> Task instructions
Give the count of lines in the entries that include "Wesley", and write nothing besides it.

BEGIN Source information

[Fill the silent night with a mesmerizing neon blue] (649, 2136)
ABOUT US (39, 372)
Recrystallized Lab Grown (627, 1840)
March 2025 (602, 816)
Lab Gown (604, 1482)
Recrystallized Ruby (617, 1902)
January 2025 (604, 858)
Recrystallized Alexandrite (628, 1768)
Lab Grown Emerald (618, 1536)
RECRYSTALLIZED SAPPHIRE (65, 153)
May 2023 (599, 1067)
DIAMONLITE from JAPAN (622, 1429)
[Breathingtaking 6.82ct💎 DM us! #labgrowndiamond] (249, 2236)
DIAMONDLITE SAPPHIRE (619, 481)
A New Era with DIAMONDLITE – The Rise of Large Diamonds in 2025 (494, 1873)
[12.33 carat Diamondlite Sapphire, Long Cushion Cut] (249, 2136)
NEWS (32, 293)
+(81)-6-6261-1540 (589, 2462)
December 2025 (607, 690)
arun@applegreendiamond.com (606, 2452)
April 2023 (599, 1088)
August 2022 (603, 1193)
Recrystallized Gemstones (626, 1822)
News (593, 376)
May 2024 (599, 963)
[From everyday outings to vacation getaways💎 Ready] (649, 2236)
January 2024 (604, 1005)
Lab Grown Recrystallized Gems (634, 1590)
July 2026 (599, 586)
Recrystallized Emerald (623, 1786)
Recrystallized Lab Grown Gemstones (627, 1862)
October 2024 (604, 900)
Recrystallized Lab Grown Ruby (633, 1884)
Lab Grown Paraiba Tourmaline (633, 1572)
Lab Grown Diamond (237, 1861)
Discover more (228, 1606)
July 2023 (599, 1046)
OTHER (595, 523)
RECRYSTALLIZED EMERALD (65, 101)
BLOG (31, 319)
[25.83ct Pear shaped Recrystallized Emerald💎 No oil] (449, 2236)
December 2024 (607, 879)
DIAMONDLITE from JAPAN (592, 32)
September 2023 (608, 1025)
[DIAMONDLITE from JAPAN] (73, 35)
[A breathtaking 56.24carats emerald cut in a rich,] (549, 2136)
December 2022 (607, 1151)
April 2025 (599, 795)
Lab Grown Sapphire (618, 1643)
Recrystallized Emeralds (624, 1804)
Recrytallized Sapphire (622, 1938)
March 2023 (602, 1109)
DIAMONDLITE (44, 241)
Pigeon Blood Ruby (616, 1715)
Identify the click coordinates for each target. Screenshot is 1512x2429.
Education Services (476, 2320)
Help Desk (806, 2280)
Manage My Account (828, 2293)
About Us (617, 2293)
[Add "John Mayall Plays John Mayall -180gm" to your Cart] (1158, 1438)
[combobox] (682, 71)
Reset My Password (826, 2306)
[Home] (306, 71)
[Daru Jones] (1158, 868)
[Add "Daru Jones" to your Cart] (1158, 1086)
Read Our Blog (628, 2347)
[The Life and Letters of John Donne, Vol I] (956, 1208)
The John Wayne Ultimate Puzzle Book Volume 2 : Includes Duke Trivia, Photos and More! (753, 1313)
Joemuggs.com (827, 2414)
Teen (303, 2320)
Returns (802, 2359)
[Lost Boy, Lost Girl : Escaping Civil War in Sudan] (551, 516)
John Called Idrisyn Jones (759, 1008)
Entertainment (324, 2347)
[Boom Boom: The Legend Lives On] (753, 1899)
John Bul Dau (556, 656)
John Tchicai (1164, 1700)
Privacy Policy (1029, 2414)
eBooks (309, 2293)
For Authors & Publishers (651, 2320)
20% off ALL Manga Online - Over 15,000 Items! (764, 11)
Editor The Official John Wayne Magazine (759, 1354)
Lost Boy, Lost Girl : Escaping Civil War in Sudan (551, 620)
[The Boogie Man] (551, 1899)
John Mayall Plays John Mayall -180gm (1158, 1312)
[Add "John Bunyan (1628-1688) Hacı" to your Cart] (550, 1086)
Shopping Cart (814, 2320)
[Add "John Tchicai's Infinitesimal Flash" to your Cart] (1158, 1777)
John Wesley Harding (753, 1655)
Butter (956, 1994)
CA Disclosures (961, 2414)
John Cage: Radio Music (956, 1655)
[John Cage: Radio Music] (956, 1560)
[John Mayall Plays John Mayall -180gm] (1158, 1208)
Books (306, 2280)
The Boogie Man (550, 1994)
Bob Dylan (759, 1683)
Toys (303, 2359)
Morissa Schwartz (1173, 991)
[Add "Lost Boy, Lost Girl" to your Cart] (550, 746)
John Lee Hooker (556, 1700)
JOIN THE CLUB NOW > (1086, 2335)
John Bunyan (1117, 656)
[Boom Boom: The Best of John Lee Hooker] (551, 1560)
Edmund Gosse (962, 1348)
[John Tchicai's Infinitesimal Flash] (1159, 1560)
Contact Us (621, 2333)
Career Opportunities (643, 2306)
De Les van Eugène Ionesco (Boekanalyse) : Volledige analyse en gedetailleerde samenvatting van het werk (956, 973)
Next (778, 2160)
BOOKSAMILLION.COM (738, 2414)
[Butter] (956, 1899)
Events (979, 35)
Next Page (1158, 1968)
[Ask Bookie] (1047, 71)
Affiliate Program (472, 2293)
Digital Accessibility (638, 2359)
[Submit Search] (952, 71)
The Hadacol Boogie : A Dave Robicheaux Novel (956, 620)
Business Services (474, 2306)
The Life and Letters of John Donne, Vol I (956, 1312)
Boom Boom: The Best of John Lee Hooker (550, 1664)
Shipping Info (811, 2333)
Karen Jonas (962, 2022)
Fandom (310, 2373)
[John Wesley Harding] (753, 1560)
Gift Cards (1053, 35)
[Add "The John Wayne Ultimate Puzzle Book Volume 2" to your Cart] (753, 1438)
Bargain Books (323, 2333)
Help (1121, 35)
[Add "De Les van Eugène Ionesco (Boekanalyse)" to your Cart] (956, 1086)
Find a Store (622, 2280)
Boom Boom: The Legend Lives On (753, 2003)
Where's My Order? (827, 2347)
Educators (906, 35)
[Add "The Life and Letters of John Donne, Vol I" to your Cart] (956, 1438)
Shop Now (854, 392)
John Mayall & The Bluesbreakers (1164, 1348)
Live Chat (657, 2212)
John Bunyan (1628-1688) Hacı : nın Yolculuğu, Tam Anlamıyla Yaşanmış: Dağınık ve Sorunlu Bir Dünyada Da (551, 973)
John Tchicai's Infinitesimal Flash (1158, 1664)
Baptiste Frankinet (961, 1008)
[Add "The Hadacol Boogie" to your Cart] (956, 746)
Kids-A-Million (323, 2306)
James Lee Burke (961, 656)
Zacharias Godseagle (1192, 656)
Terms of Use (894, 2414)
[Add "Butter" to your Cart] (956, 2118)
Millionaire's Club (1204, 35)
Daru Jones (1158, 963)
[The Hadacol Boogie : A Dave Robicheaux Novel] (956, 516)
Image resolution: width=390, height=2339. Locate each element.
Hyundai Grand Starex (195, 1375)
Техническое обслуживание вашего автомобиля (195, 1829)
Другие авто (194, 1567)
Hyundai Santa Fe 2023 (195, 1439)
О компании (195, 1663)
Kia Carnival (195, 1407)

END Source information

> Answer space
2